A guard involved in the experiment later commented that he came to the job every day asking himself, “How can we ramp up what we did yesterday?” He added, “I can’t say I didn’t enjoy it. I even got off on it a little bit.”
Another said, “I don’t see where it was really harmful. … I wanted to see how much abuse people would take – how much abuse they would let me give — and still people didn’t say anything.”
With each new lockdown comes new restrictions.
Look at the way the news media and social media shames, torments and censors those who don’t comply with Covid restrictions.
The same thing happened with Covid. The plebs were essentially told “this is not a real prison” and life can go back to normal now. And people just say “okay” and go about their lives like nothing happened. I’m not so sure.
Has anyone in a position of authority — ANYONE — effectively argued the morality of keeping children out of school, locking people up in their homes and taking away their livelihood over a virus that’s treatable for 99.97% of the population?
“Don’t ever come between a man and his meal.
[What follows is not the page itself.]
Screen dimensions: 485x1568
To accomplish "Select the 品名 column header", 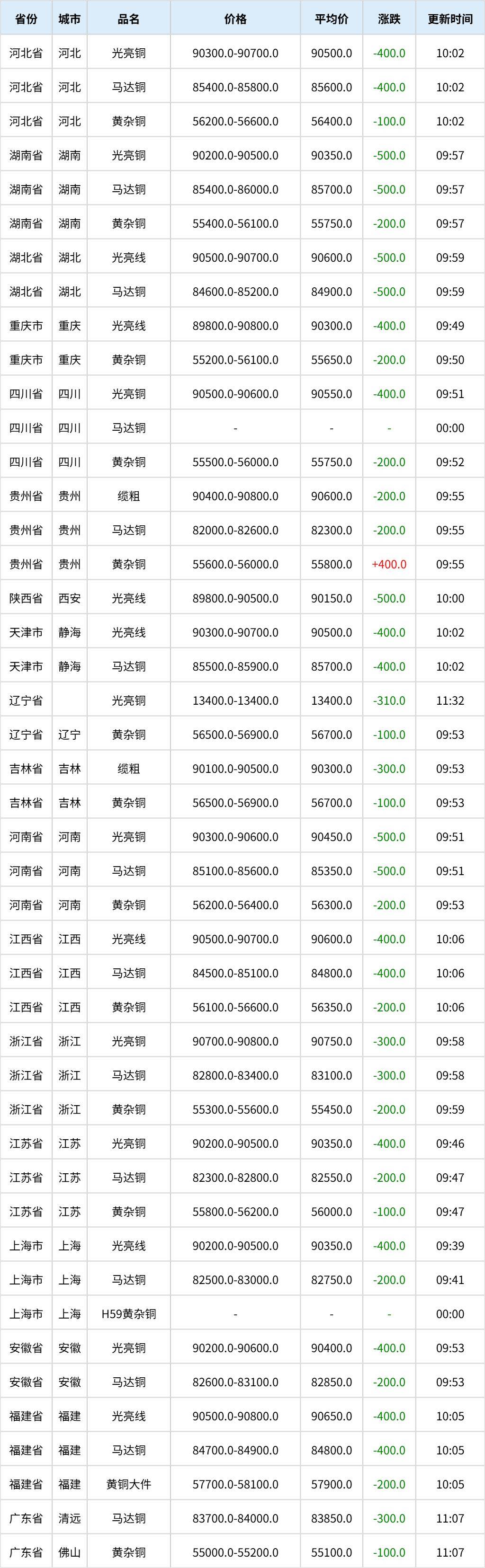I will click(128, 19).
Taking a man’s livelihood away from him is akin to killing him.” — David Chappelle
The two-week Stanford Prison Experiment was brought to a halt after just six days.
Plenty has been written and observed about the impact of lockdowns on prisoners. What made the Stanford experiment a little different was that it looked psychological transformation of those who were doing the imprisoning. It concluded that the sadistic treatment of prisoners by guards was due to three key things: prisoner anonymity, depersonalization and power.
Dr. Zimbardo later went on to write about his findings in a book called “The Lucifer Effect,” and his study was used to explain the sadistic treatment of prisoners at Abu Ghraib.
Have we, like the Stanford students, forgotten that we have free will? Going along to get along does nothing more than continually reinforce the power of authoritarians, who will become increasingly abusive.
The members of a small community in northern California joined together and decided to give the finger to gruesome Newsom. They’re keeping all of their businesses open, even indoor dining. They’ve vowed as a community to fight any infringements on their rights. So far, there has been no consequence.
So the question is this: How long will you continue to participate in the Covid Prison Experiment?